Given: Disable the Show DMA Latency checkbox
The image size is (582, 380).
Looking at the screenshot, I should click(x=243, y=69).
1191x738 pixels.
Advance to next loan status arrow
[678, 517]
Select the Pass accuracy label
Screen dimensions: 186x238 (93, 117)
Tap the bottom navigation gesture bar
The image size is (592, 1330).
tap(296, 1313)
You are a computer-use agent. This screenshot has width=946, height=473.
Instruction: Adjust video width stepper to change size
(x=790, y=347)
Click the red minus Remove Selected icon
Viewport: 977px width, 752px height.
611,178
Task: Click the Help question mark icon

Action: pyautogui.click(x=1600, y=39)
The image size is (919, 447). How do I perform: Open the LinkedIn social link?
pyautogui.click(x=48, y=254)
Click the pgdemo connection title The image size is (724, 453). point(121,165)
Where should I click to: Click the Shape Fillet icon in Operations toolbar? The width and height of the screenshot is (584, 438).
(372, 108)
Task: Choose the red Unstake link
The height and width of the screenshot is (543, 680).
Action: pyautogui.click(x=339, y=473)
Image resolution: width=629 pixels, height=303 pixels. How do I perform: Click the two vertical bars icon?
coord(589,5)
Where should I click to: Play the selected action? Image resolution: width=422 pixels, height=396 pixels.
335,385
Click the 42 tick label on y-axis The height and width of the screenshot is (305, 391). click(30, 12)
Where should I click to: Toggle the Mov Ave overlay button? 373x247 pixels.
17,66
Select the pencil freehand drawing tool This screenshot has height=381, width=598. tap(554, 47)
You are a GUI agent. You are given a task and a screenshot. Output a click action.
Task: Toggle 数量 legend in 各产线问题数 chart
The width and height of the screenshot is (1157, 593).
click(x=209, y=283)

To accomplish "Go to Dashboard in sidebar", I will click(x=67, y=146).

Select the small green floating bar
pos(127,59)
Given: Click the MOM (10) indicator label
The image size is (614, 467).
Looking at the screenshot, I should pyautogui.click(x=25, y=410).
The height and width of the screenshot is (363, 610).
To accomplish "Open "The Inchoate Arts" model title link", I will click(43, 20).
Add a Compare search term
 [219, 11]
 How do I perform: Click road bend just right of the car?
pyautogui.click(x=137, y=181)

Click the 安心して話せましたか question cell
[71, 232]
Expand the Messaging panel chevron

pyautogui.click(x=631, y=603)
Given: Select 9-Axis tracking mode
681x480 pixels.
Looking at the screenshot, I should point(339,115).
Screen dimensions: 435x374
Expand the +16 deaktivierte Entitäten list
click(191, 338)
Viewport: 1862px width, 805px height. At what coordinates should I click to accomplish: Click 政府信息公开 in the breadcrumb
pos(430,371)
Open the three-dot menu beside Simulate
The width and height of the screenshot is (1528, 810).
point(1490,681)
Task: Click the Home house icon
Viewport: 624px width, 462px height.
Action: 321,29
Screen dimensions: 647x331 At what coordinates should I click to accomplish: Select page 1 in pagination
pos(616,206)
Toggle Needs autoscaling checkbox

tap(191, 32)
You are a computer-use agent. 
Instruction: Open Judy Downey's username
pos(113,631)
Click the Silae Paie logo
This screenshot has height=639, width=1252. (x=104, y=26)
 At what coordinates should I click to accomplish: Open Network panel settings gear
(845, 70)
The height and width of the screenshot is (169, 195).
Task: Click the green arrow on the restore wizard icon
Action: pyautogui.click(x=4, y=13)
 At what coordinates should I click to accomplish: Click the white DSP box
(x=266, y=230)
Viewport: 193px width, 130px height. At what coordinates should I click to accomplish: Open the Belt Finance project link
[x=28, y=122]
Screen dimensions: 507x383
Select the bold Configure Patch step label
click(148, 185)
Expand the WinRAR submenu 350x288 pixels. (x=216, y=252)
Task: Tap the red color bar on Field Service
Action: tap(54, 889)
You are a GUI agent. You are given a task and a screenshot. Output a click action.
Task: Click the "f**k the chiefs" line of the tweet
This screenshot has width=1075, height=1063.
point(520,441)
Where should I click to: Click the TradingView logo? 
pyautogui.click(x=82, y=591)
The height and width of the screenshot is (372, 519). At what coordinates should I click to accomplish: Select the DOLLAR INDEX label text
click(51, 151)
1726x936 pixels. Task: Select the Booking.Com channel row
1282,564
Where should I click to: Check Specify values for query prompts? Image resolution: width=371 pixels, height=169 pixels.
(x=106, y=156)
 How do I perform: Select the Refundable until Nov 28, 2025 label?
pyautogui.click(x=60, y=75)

◆ **Exercise requirements**
If a line in the entries holds the word "computer", count it. Report the total only.

◆ **Task solution**
2